• _Source document_
☆ ☆ ☆ ☆ ☆
# One and One and One is Three



## N2TORTS (Dec 5, 2015)

"One and one and one is three" Going to be good-looking 'cause
their so hard to see......

3 Different hatching this A.M. from 3 different clutches .....


----------



## N2TORTS (Dec 6, 2015)

Well...some progress of others on the way as well as last weeks Turkey Day neo~nates......


























(You Can spot The Het, Cherry-Head and of course the Hypo Babies...)

" Happy Holidays"......Ho ....Ho ....Ho ....
JD~


----------



## Jacqui (Dec 6, 2015)

I need to quit checking these out....


----------



## wellington (Dec 6, 2015)

Hmmm, 1+1+1=3 but I see 6. Is that a California kind of counting? Too much sun maybe. I !ike when there is a variety of colors in one of your pics


----------



## N2TORTS (Dec 7, 2015)

Jacqui said:


> I need to quit checking these out....


Ok J' ......But Why ?
Dear Santa:......


----------



## N2TORTS (Dec 7, 2015)

wellington said:


> Hmmm, 1+1+1=3 but I see 6. Is that a California kind of counting? Too much sun maybe. I !ike when there is a variety of colors in one of your pics


Well Barb ........There Popping like flies and the 6 you see were born Turkey week or on Turkey day ! .... And the 3 new ones out and about - with drinks on the house.

Tis The Season ' ......




























JD~


----------



## Jacqui (Dec 7, 2015)

N2TORTS said:


> Ok J' ......But Why ?
> Dear Santa:......



That would be why. Santa doesn't bring me gifts.


----------



## Jacqui (Dec 7, 2015)

That one... No that one... *points*


----------



## dmmj (Dec 7, 2015)

confirmed, the math does indeed check out


----------



## N2TORTS (Dec 7, 2015)

dmmj said:


> confirmed, the math does indeed check out


The "captain" is always right! .....


----------



## mark109r (Dec 7, 2015)

Hi JD, question about your cherries. I've noticed some of them have wide grayish-white growth lines between their scutes, which I think look amazing. Do these stay or darken as the grow, and could they indicate possible marbling as they grow?
☆ ☆ ☆ ☆ ☆
• _Required task_
Write down everything in the hatchling thread from "## mark109r (Dec" down to "as they grow?", word for word.
☆ ☆ ☆ ☆ ☆
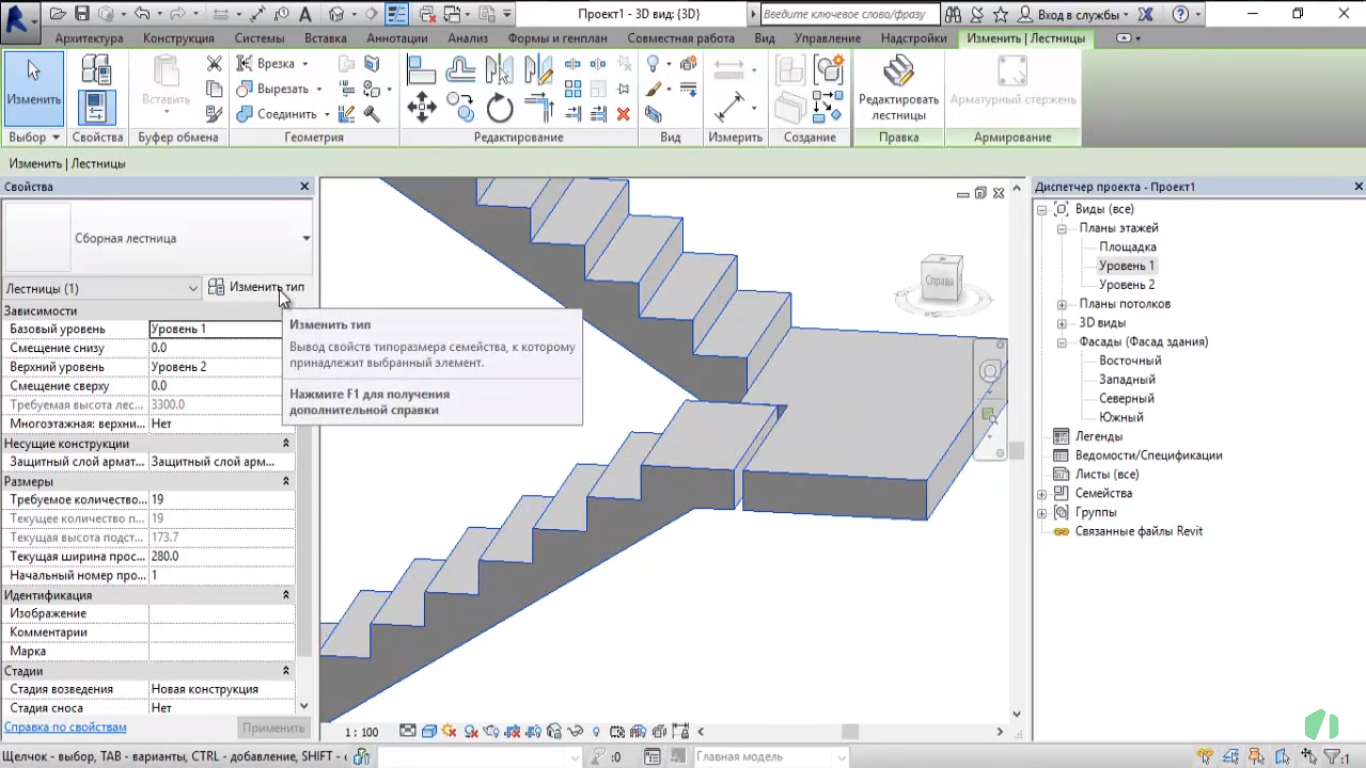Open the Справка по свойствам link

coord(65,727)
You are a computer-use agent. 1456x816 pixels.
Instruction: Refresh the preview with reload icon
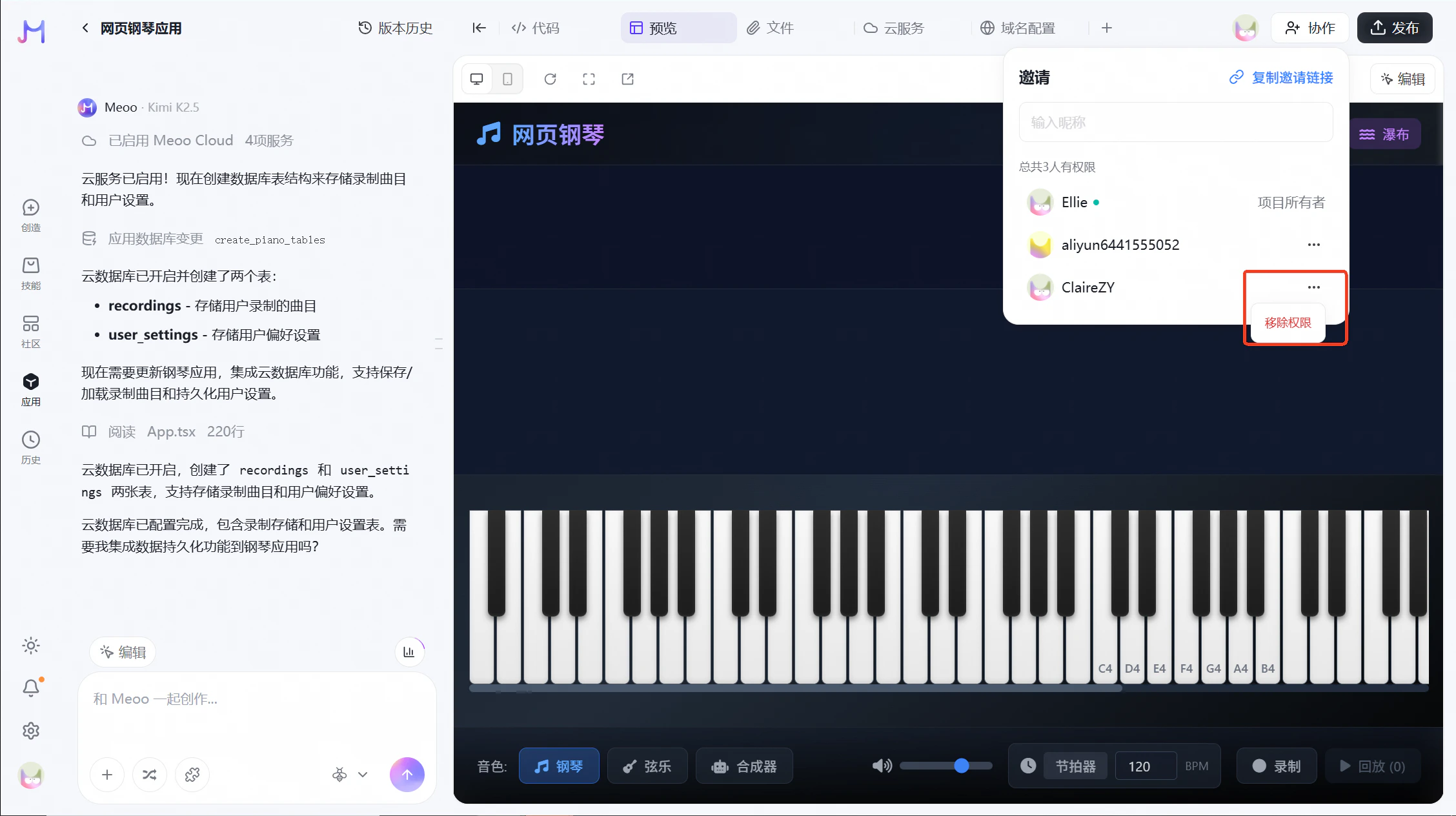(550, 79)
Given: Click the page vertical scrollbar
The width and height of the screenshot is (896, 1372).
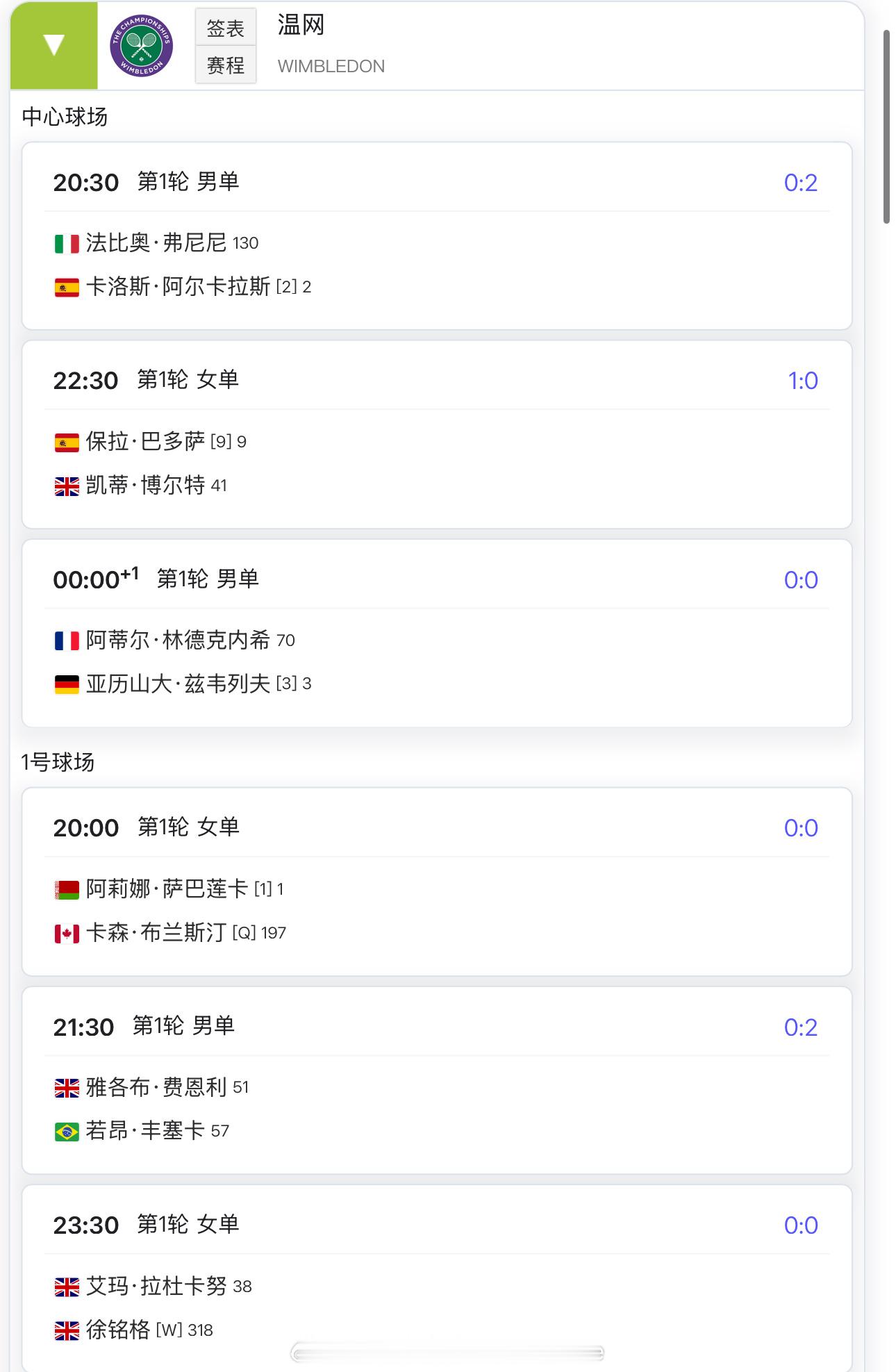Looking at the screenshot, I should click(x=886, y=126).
☆ ☆ ☆ ☆ ☆
• _Exercise response_
## mark109r (Dec 7, 2015)

Hi JD, question about your cherries. I've noticed some of them have wide grayish-white growth lines between their scutes, which I think look amazing. Do these stay or darken as the grow, and could they indicate possible marbling as they grow?